One common methodology is the CRISP-DM methodology (The Modeling Agency). The Cross Industry Standard Process for Data Mining or (CRISP-DM) model as it is known, is a process framework for designing, creating, building, testing, and deploying machine learning solutions. The process is arranged into six phases. The phases can be seen in the following diagram:

crisp-dm-300x293

The phases are described below

 Phase  Description
Business
Understanding / Data Understanding
The first phase looks at the machine learning
solution from the business standpoint, rather than a technical standpoint.
Once the business concept is defined, the Data Understanding phase focuses on
data familiarity and collation.
Data Preparation In this stage, data will be cleansed and transformed, and it will be
shaped ready for the Modeling phase.
CRISP-DM modeling phase In the modeling phase, various techniques are applied to the data. The
models are further tweaked and refined, and this may involve going back to
the Data Preparation phase in order to correct any unexpected issues.
CRISP-DM evaluation The models need to be tested and verified to ensure that it meets the
business objectives that were defined initially in the business understanding
phase. Otherwise, we may have built a model that does not answer the business
question.
CRISP-DM deployment The models are published so that the customer can make use of them. This
is not the end of the story, however.

Then, the CRISP-DM process restarts. We live in a world of ever-changing data, business requirements, customer needs, and environments, and the process will be repeated.

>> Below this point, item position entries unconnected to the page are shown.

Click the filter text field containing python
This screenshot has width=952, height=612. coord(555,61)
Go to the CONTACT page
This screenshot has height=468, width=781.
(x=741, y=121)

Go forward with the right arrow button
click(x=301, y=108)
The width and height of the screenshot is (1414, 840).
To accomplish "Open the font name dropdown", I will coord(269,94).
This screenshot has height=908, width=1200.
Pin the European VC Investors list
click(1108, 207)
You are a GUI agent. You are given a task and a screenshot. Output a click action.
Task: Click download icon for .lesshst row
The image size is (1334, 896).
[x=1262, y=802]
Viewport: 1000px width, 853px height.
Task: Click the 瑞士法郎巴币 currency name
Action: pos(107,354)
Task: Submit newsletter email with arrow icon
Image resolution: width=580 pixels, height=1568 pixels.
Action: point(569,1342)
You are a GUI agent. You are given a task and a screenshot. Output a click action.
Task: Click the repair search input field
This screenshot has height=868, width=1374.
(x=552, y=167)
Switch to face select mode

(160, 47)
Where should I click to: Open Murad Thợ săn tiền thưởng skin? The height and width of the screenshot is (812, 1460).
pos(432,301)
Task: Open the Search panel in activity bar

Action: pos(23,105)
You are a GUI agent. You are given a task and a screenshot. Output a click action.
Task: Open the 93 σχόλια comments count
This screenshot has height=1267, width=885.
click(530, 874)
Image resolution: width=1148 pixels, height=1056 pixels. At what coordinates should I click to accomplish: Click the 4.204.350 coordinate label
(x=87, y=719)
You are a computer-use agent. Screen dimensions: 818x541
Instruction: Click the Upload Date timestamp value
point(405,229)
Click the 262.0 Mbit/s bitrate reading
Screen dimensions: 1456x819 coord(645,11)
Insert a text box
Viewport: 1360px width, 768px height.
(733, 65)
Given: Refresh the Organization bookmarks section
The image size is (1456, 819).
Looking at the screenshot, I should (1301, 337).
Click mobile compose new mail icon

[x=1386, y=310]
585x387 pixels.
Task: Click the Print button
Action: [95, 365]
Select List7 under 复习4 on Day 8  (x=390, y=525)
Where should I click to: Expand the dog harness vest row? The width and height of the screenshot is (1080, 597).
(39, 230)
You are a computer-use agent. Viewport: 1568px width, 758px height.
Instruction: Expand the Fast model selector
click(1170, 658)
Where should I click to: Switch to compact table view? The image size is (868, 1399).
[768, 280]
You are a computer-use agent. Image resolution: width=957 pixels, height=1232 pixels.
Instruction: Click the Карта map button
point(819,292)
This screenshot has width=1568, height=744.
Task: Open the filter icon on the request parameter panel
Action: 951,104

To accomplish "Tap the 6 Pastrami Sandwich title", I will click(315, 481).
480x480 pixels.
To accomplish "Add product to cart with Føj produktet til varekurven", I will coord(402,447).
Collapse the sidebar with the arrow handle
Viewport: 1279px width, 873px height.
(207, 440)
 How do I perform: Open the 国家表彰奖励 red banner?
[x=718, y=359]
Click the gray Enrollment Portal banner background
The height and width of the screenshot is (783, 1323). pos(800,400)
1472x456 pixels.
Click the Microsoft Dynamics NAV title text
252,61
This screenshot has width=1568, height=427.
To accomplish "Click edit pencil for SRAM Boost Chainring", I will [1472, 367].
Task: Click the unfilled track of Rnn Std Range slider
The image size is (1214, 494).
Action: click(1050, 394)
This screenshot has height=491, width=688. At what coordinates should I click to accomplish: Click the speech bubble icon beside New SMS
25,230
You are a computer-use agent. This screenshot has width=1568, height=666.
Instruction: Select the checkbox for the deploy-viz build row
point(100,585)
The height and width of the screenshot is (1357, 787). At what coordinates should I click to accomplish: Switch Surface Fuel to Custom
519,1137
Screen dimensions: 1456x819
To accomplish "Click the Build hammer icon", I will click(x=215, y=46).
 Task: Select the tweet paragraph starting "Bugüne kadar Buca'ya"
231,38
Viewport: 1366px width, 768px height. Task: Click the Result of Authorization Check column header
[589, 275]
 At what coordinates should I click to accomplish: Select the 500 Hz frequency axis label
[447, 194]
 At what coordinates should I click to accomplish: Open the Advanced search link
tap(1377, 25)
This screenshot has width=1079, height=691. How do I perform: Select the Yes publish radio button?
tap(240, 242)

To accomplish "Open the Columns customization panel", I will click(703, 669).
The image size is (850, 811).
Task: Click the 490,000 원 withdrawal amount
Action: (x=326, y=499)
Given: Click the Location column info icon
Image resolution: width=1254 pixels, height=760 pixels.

CRISP-DM is the possibly the most well-known framework for implementing machine learning projects specifically.  It has a good focus on the business understanding piece.

What’s wrong with CRISP-DM?

The model no longer seems to be actively maintained. At the time of writing, the official site, CRISP-DM.org, is no longer being maintained. Further, the framework itself has not been updated on issues on working with new technologies, such as Big Data.

As a project leader, I want to keep up-to-date with the newest frameworks, and the newest technology. It’s true what they say; you won’t get a change until you make a chance.

The methodology itself was conceived in 1996, 21 years ago. I’m not the only one to come out and say so: industry veteran Gregory Piatetsky of KDNuggets had the following to say:

CRISP-DM remains the most popular methodology for analytics, data mining, and data science projects, with 43% share in latest KDnuggets Poll, but a replacement for unmaintained CRISP-DM is long overdue.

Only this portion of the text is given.